**PROBLEM STATEMENT**
From the data that follows, print exactly the lines starting at the one containing "Click the yellow dot symbol for category A" and ending at the one containing "Given: Click the Email address input field"; include both of them and nothing more.

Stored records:
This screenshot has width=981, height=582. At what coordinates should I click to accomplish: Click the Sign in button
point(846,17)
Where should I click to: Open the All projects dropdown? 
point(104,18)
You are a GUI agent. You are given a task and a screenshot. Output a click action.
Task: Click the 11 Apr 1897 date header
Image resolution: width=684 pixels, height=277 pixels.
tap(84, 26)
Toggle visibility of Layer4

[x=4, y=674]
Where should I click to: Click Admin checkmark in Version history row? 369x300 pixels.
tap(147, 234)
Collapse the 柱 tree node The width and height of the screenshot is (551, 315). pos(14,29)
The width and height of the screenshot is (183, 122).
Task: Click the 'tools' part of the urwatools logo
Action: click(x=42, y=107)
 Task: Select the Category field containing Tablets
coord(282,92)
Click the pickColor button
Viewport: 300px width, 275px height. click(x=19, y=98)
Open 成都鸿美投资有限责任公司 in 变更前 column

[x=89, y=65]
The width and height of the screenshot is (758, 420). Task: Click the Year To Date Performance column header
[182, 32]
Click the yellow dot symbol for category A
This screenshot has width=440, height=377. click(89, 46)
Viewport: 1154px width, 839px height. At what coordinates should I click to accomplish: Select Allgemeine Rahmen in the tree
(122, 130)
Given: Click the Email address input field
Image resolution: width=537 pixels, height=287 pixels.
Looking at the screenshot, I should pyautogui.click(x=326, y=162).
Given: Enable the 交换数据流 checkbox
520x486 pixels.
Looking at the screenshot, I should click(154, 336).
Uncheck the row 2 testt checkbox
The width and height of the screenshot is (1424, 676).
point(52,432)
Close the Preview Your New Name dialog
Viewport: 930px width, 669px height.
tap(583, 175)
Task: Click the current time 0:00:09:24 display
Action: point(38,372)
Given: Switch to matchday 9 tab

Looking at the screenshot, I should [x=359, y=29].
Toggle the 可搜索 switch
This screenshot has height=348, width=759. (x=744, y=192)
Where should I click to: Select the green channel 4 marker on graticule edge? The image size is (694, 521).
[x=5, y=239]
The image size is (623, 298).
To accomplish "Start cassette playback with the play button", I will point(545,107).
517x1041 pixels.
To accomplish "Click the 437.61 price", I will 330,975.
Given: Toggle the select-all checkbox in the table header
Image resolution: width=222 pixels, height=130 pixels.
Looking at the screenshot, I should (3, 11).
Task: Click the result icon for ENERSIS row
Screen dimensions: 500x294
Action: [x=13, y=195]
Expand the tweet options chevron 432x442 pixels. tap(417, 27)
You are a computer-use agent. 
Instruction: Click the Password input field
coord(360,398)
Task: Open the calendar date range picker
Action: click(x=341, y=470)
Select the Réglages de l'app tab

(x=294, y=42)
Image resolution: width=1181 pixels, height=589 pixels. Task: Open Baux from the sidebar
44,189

**PROBLEM SOLUTION**
Click the yellow dot symbol for category A
This screenshot has width=440, height=377. click(89, 46)
Viewport: 1154px width, 839px height. At what coordinates should I click to accomplish: Select Allgemeine Rahmen in the tree
(122, 130)
Given: Click the Email address input field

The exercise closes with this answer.